• **REQUIRED WORK**:
Below are records with pictures. Reproduce exactly the lines from the line with "Instruction: Open a new tab with plus button" to the line with "Task: Select the 15 minute interval button", inclusive, and leave each picture out.

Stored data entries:
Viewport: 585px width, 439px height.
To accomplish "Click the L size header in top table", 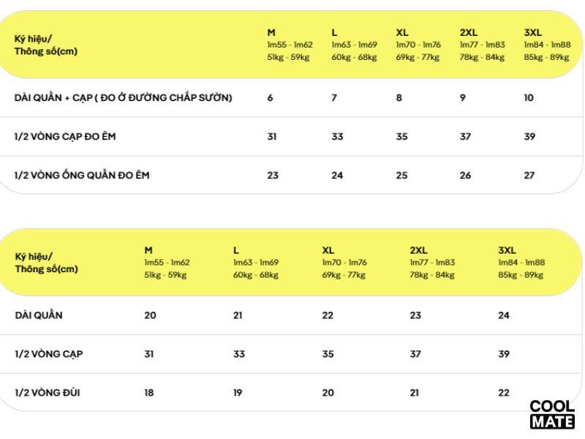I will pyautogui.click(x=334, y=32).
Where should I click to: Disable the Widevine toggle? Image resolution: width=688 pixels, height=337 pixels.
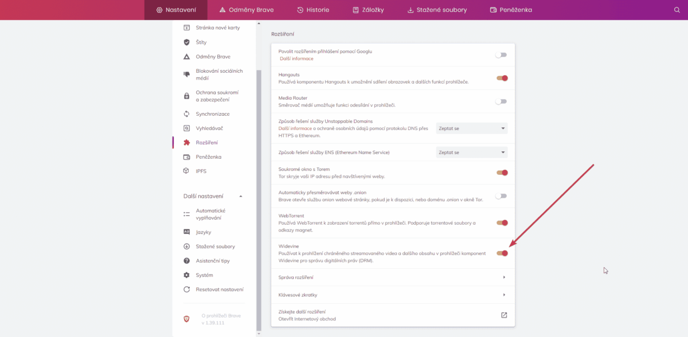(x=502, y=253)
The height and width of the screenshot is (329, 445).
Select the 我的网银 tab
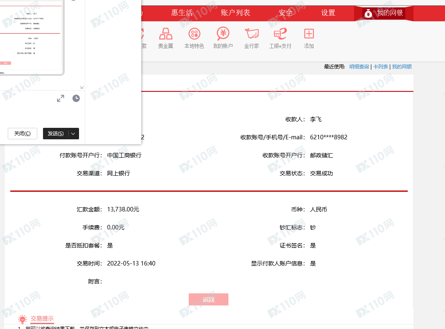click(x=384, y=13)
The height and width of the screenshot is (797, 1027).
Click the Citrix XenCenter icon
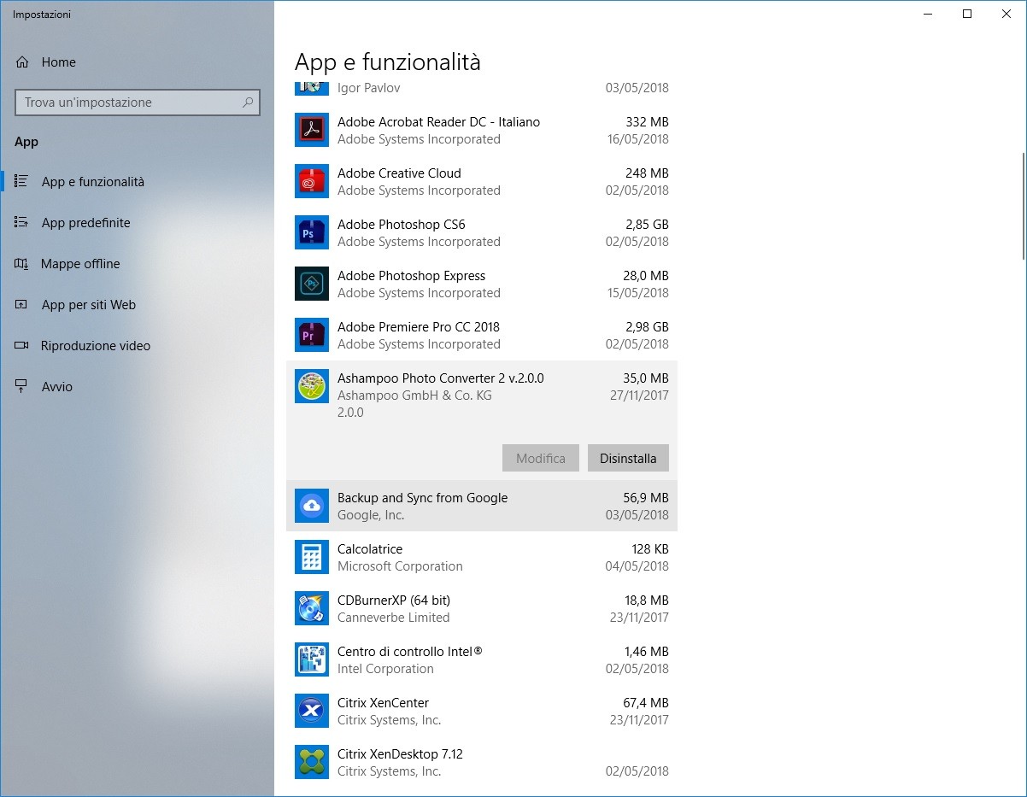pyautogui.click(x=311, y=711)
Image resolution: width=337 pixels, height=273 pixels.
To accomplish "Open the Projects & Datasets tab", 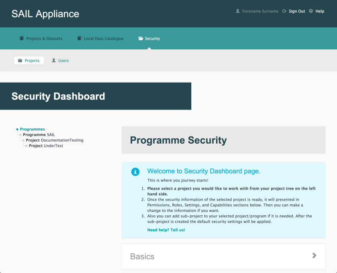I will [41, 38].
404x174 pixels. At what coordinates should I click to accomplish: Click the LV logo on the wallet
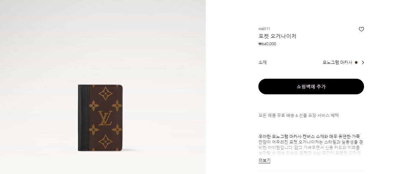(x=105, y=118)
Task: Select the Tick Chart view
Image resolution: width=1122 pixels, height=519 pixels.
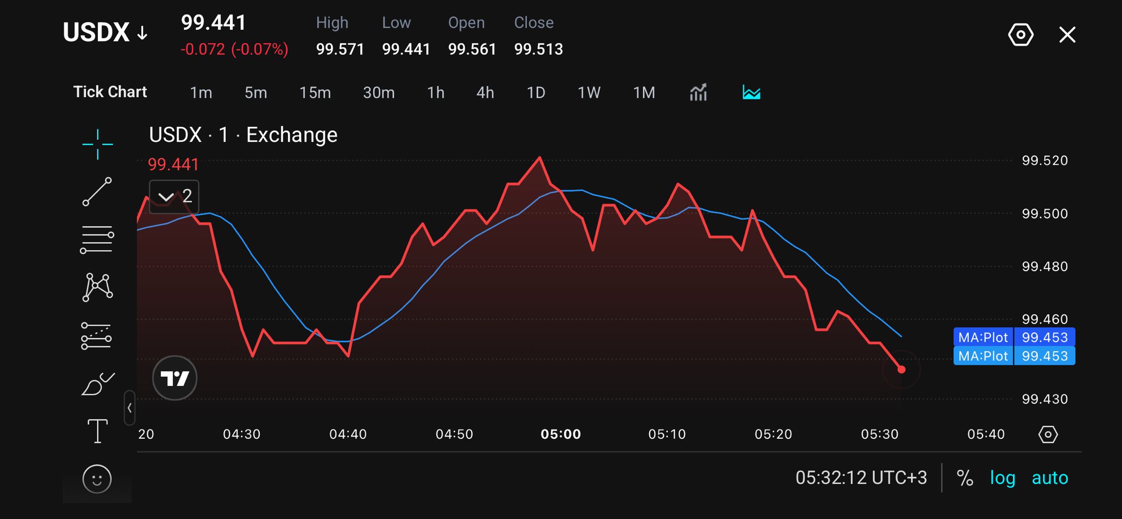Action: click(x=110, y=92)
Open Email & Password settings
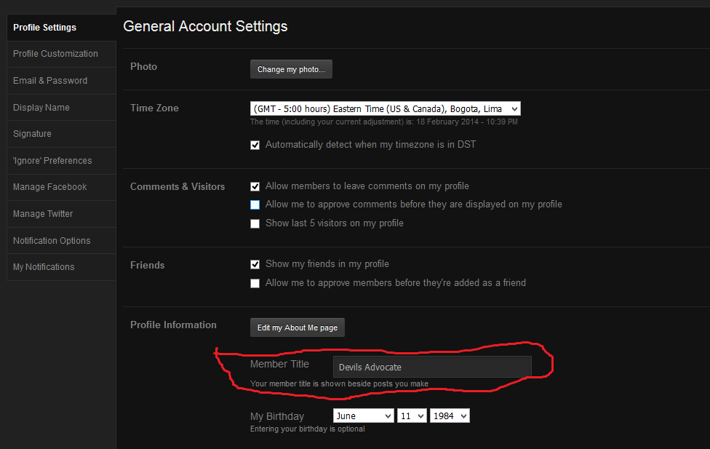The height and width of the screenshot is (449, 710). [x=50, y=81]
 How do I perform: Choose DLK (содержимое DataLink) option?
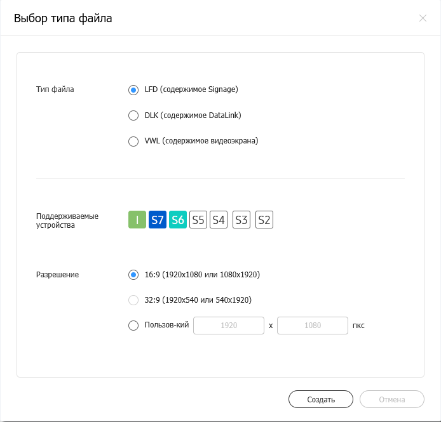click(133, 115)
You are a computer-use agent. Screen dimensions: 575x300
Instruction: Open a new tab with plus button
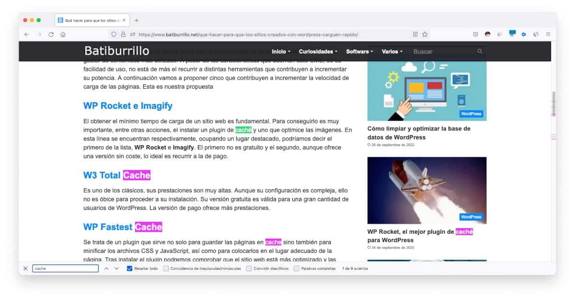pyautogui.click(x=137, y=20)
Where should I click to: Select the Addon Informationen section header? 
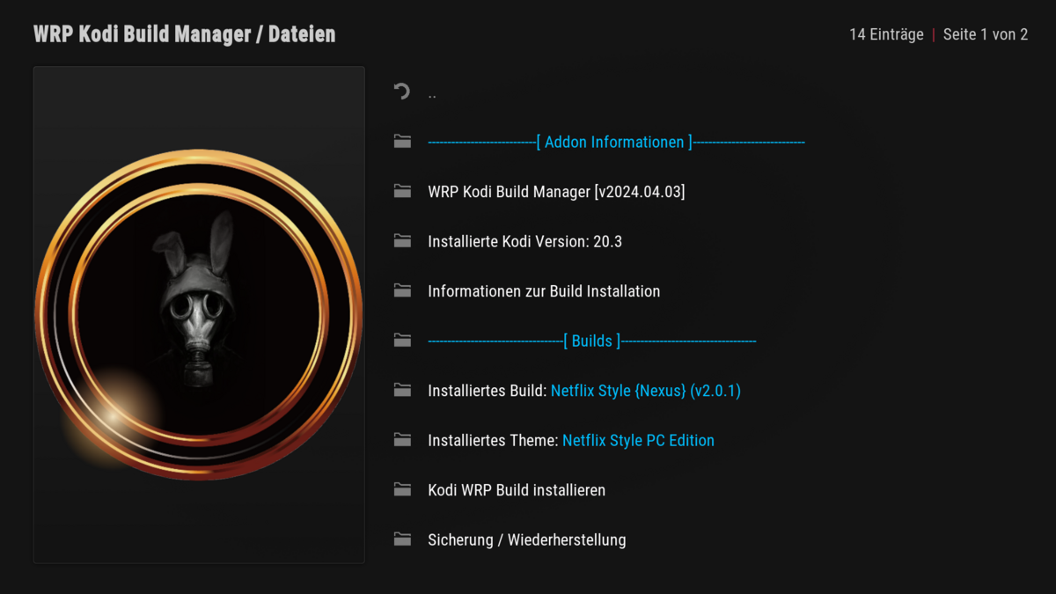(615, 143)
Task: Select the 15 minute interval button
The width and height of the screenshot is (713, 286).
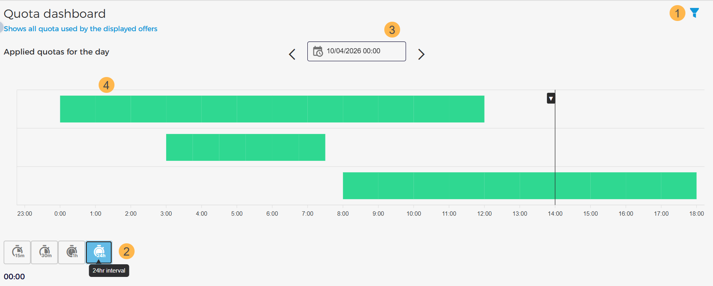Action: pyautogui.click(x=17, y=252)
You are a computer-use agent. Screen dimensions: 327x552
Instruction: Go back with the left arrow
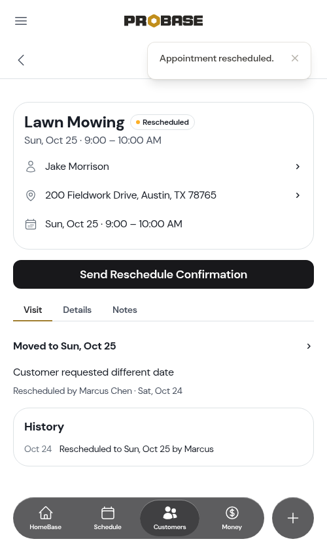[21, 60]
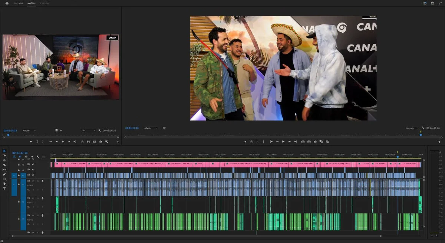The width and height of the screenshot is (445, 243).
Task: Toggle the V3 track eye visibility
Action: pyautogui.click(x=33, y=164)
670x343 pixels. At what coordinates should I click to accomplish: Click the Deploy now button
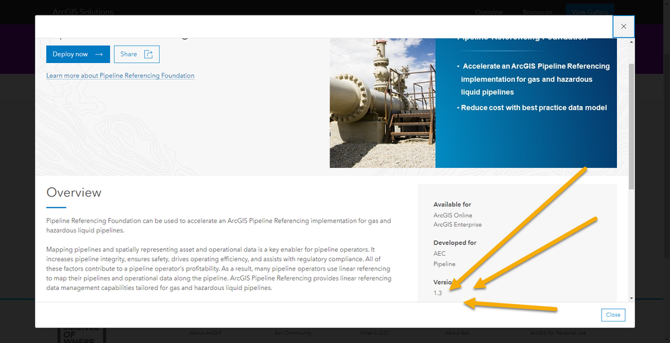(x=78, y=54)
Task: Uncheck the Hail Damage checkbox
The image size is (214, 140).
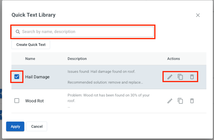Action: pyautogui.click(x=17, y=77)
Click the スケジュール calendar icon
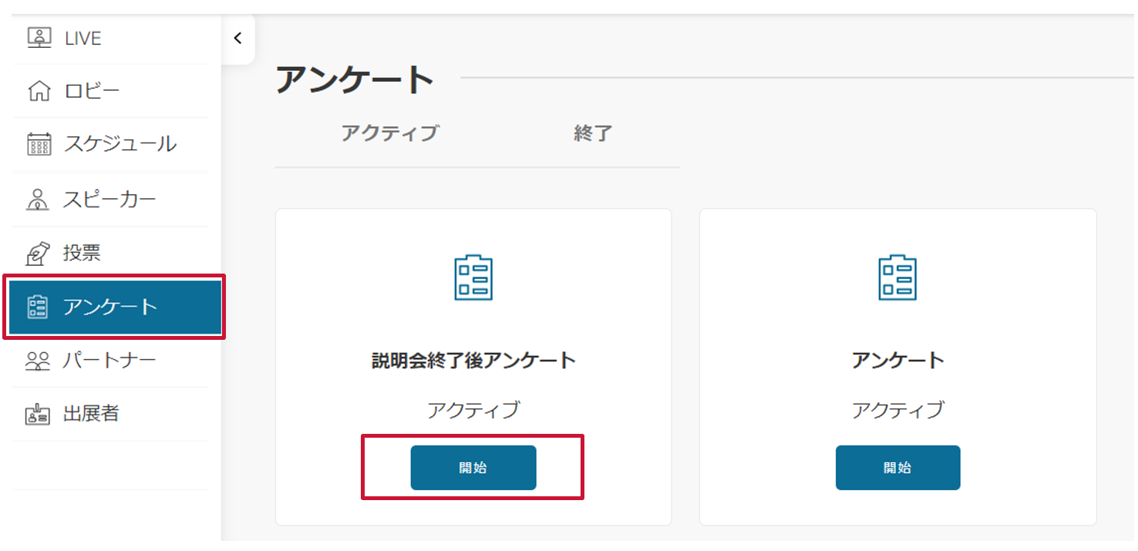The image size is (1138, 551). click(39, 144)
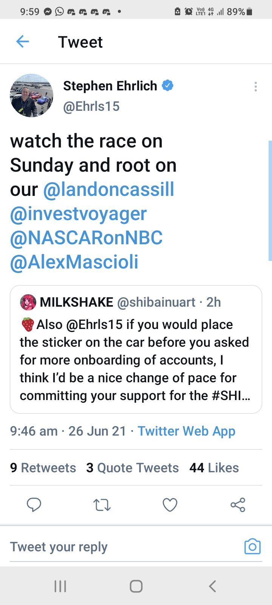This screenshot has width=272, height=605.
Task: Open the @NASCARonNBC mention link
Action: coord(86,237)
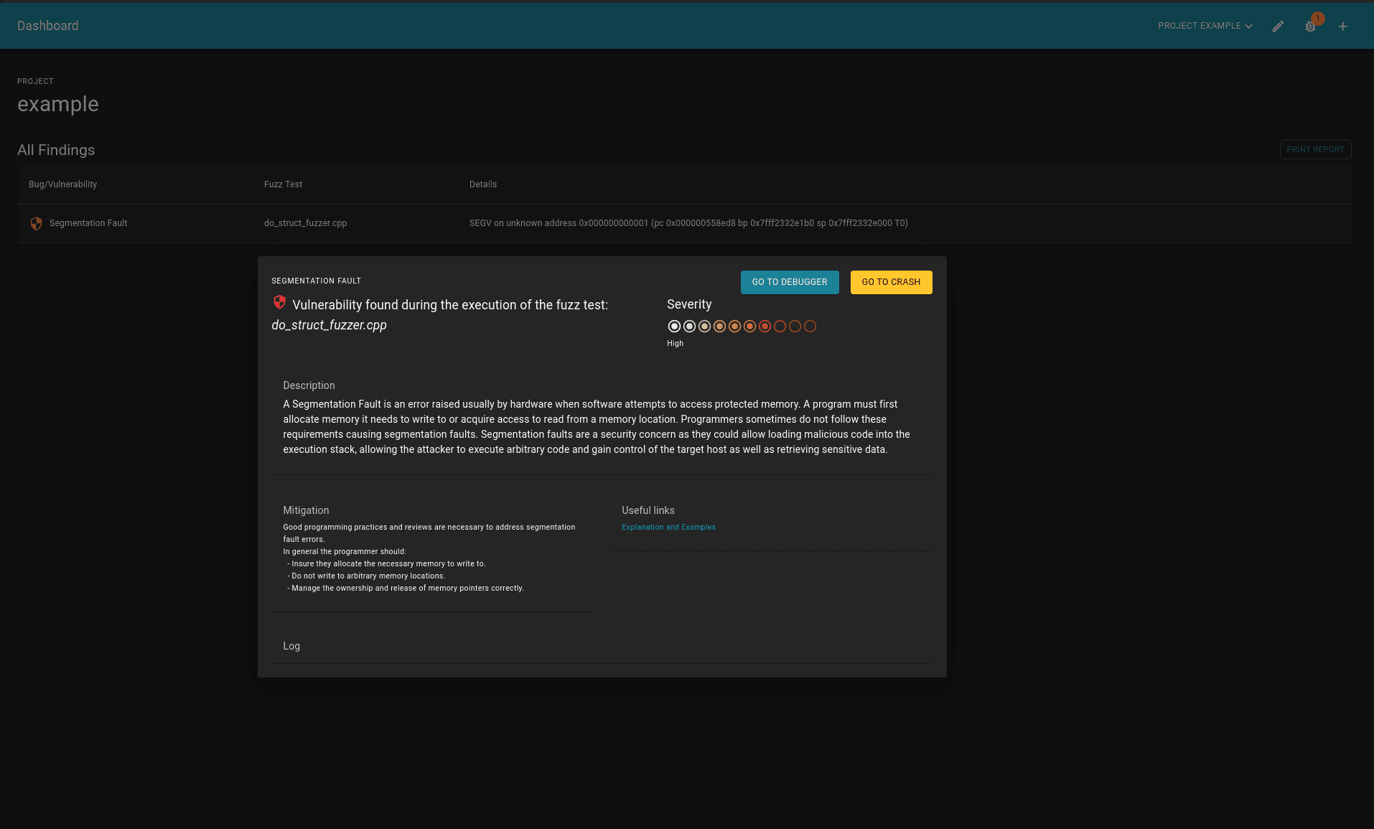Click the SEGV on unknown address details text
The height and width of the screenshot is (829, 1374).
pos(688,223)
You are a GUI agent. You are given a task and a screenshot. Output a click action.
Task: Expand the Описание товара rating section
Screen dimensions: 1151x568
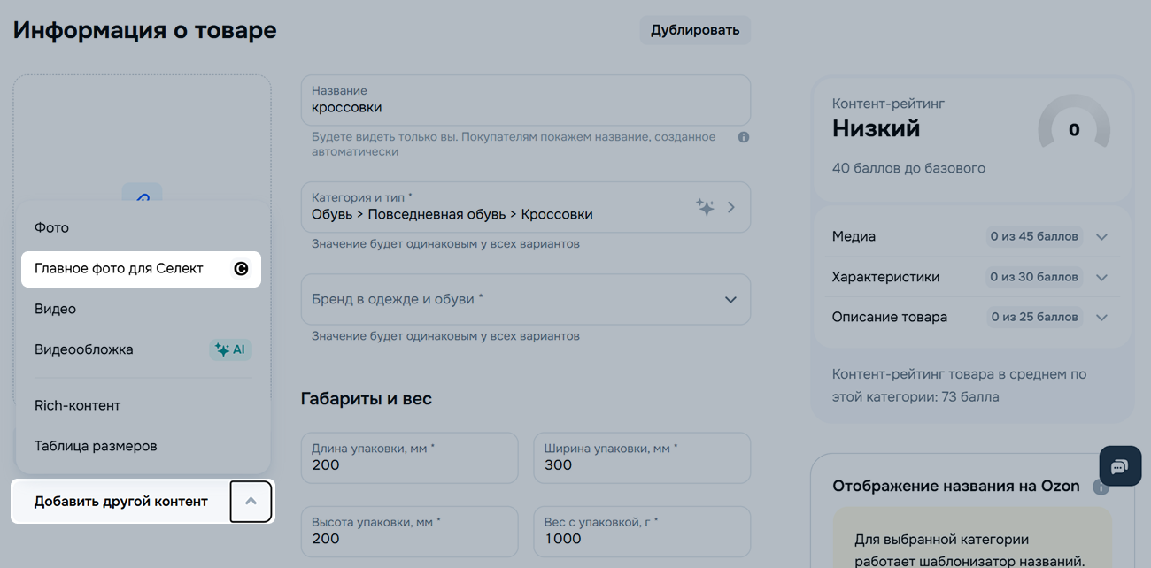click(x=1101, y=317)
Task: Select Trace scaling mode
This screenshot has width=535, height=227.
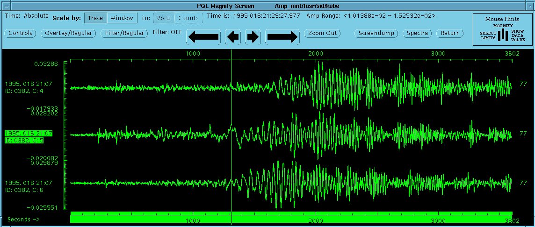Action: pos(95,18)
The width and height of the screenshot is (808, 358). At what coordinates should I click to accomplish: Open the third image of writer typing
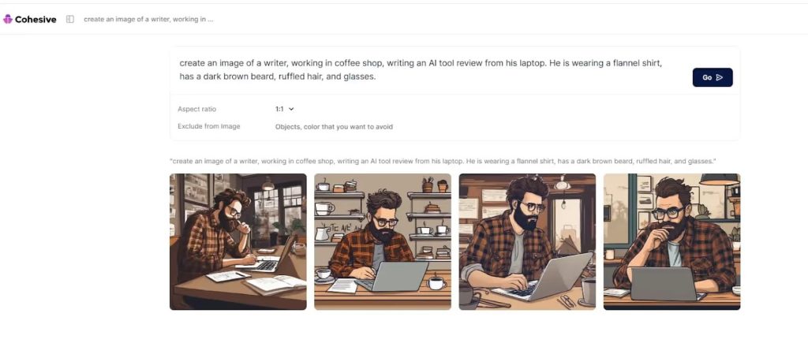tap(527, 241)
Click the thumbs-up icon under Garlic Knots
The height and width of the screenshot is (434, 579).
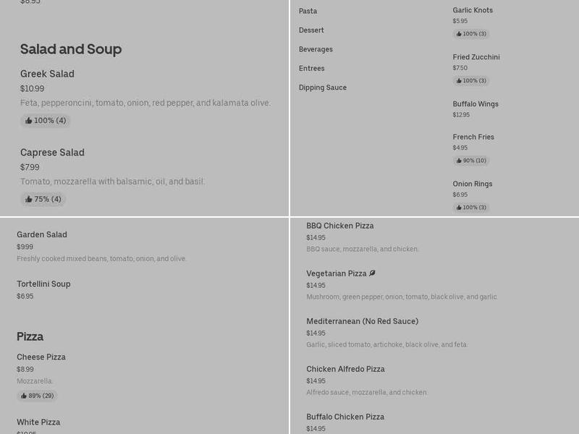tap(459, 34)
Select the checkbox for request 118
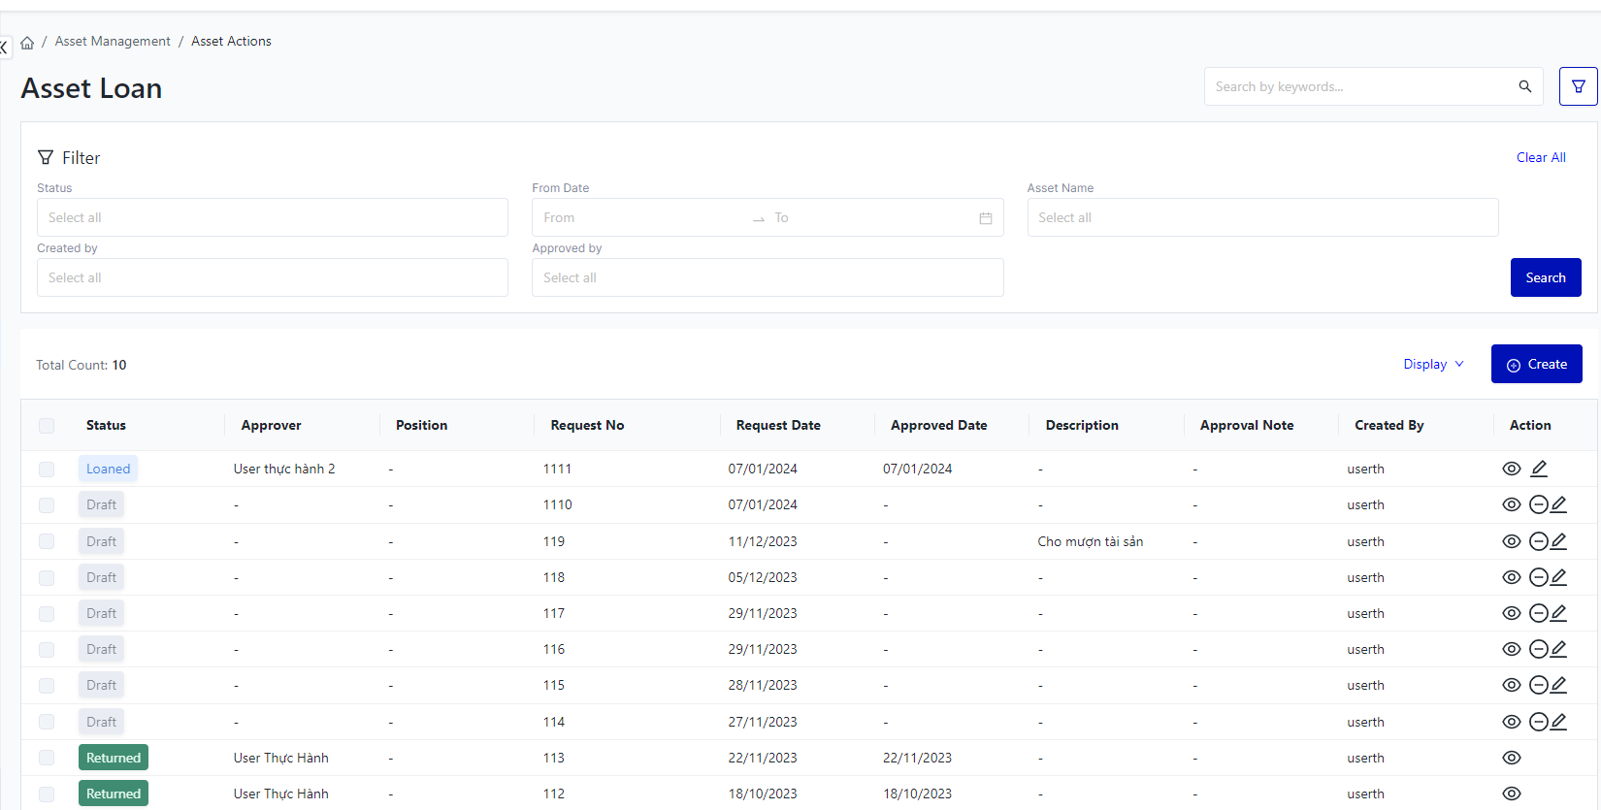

• **OUTPUT OF THE EXERCISE**:
Instruction: Open a new tab with plus button
pyautogui.click(x=137, y=20)
Where should I click to: Select the Addon Informationen section header? 
(615, 143)
Task: Select the 15 minute interval button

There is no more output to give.